J “works on the principle that everything should be able to go horribly wrong.”

“Not something like your laptop catching fire,” he hastens to add, “more that you should be able to play a wrong note or if you reach a point where you miss a riff or a loop, the song is screwed. There has to be that risk of you falling flat on your face.”

After releasing ‘The War Room’ EP, J is already planning ahead. Both live and on record, evolution is the prominent driving force and a healthy fear of predictability, not failure, continues to ensure that Public Service Broadcasting will continue to push on. But for all the sepia-tinged sentimentality, the corduroy and elbow patches, and the 1960s TV sets, it’s evident that there’s a determined, futurist focus at work.

J explains: “I don’t want to come across as pretentious and unable to laugh at ourselves because I started this all with the intention of not making it about me, and pouring my heart and soul into it, although that invariably happens.

“Three years ago it was just me, playing live and there was no video. Then Wigglesworth came on-board and started playing drums, I started using video on an old TV set and now we’ve got projectors. It’s become much more audio visual.”

When J goes to see shows himself, he’s usually the guy looking the opposite way to everyone else. “I watch to see what people enjoy,” he says, “and then, in a moment of madness, I signed up for a week at the Edinburgh Fringe Festival and had to challenge myself to make the show much more entertaining. It wasn’t necessarily a cynical move; it was about making it fun for people to watch and leaving a room of happy people.

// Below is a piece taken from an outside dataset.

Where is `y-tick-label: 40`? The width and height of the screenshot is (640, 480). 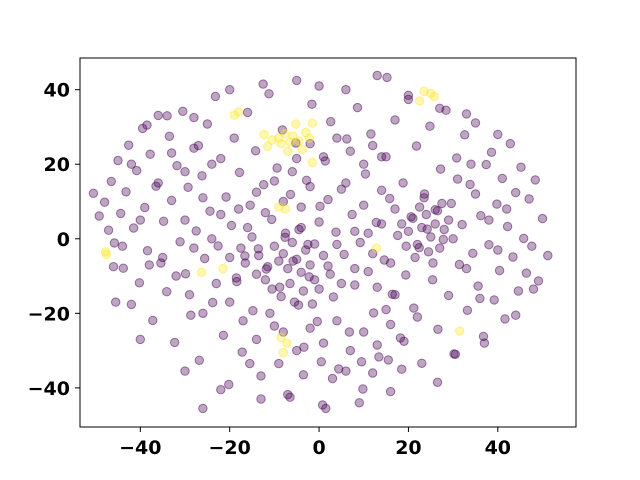 y-tick-label: 40 is located at coordinates (57, 91).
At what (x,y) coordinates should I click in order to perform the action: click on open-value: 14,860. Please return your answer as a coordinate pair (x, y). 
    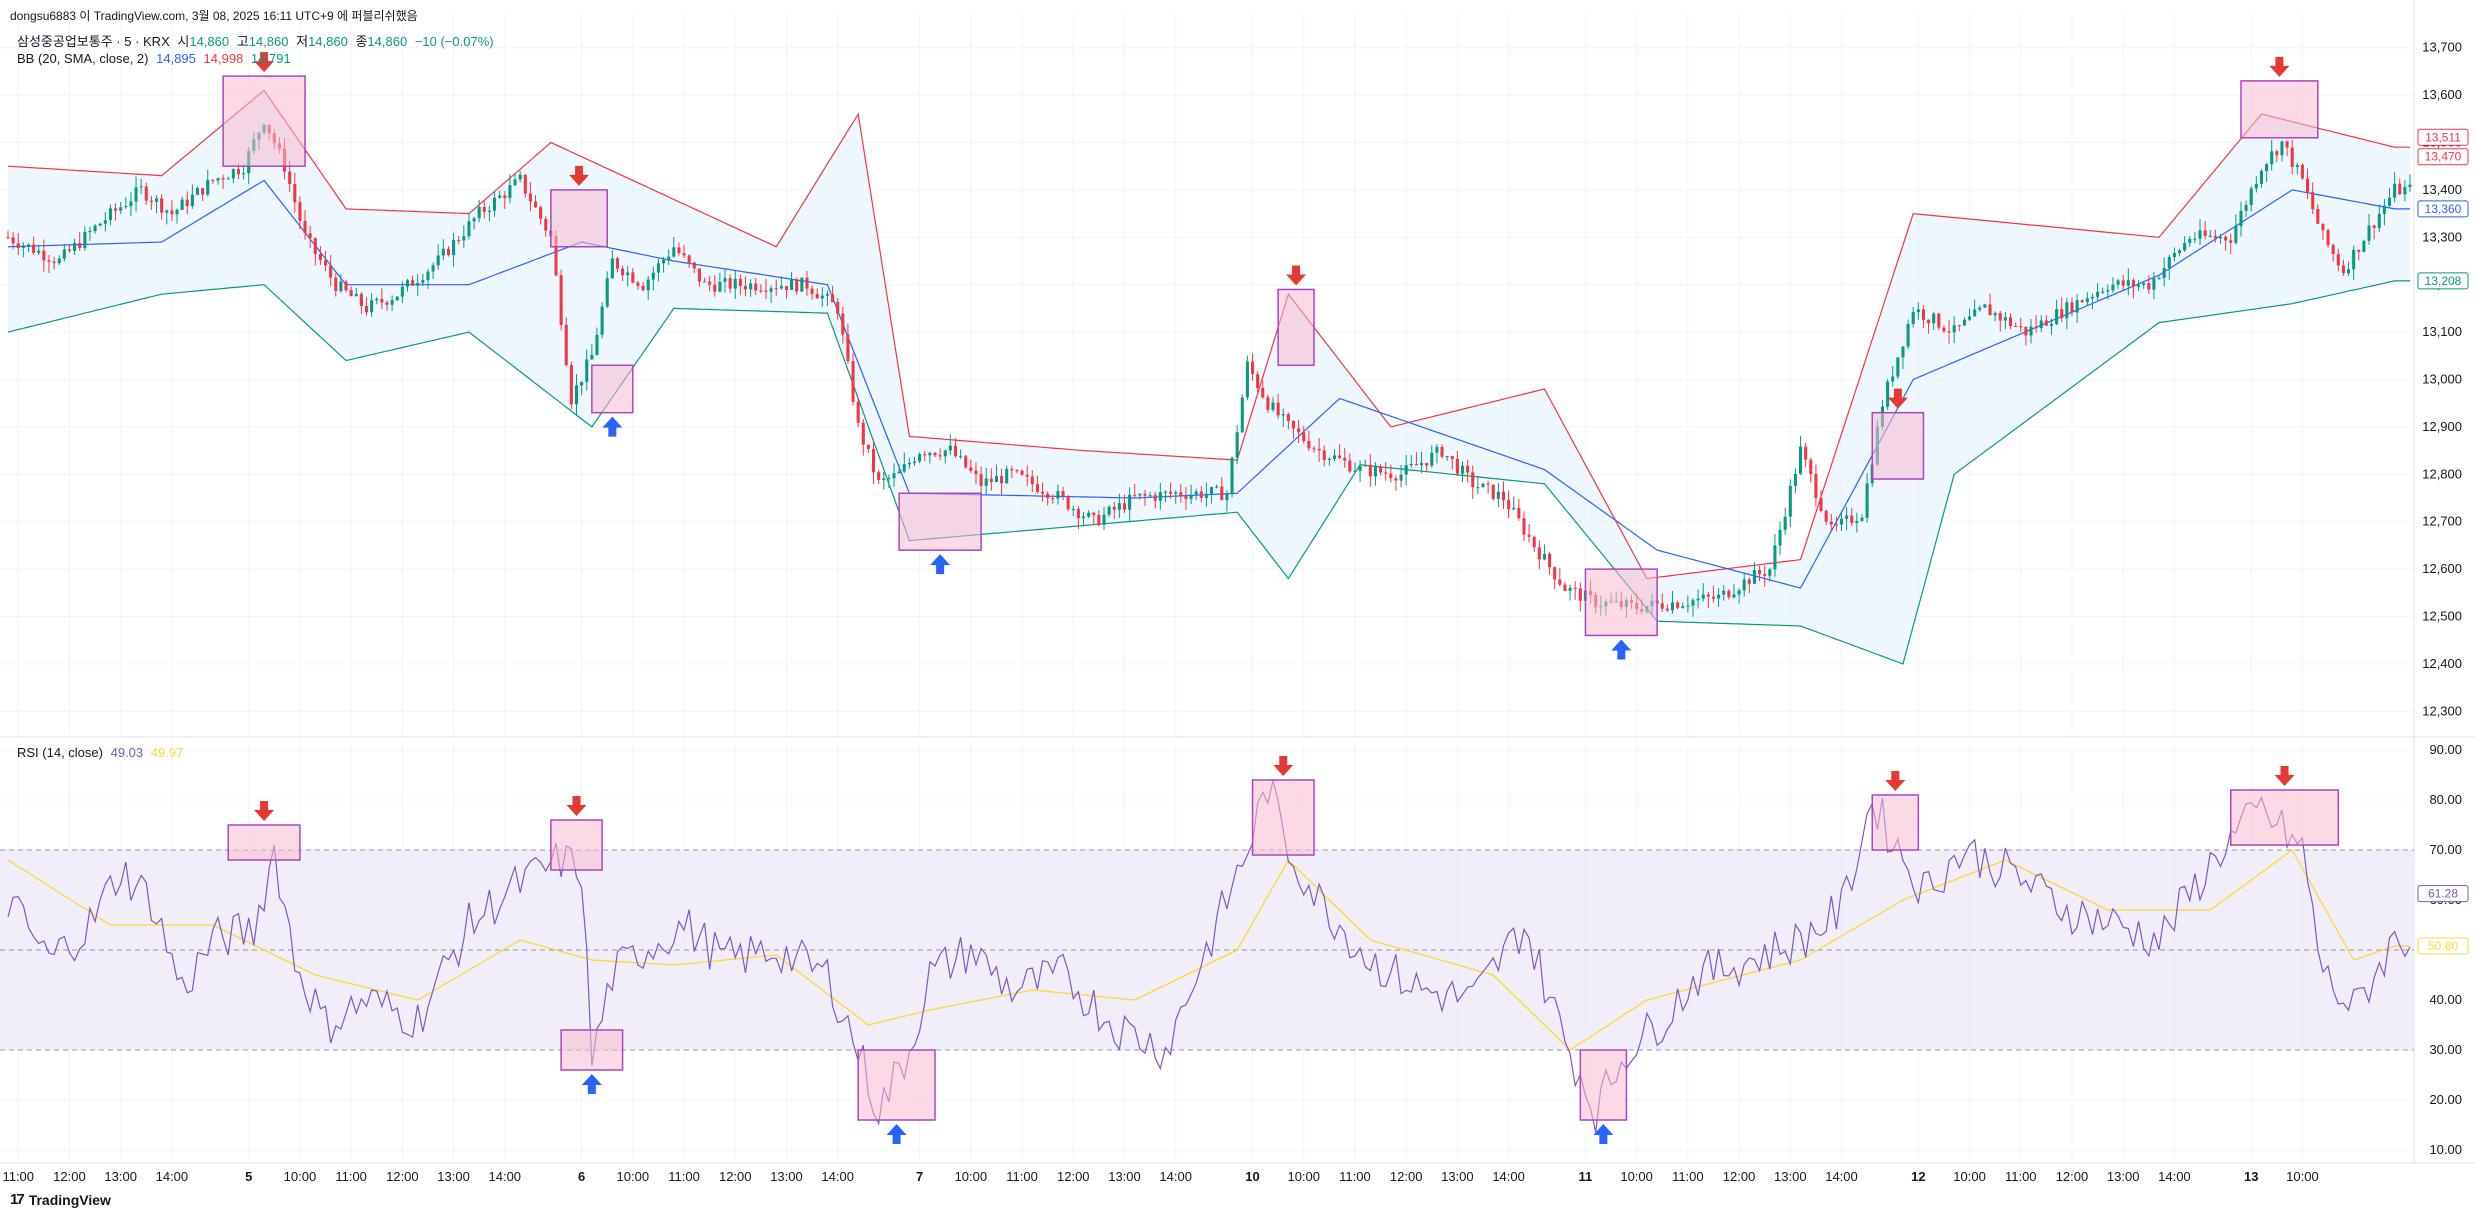
    Looking at the image, I should click on (210, 42).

“I know what the next EP is and even the next two after that,” he says. “The first album is basically written. A few things will need reworking but I want it to be a statement of what I can do. I don’t want to become pigeonholed so the challenge is always to develop and think of something new. But there hasn’t been an album yet so if I really need to change something, I’ll do it for the album and make sure it’s right. I don’t want to fuck it up.”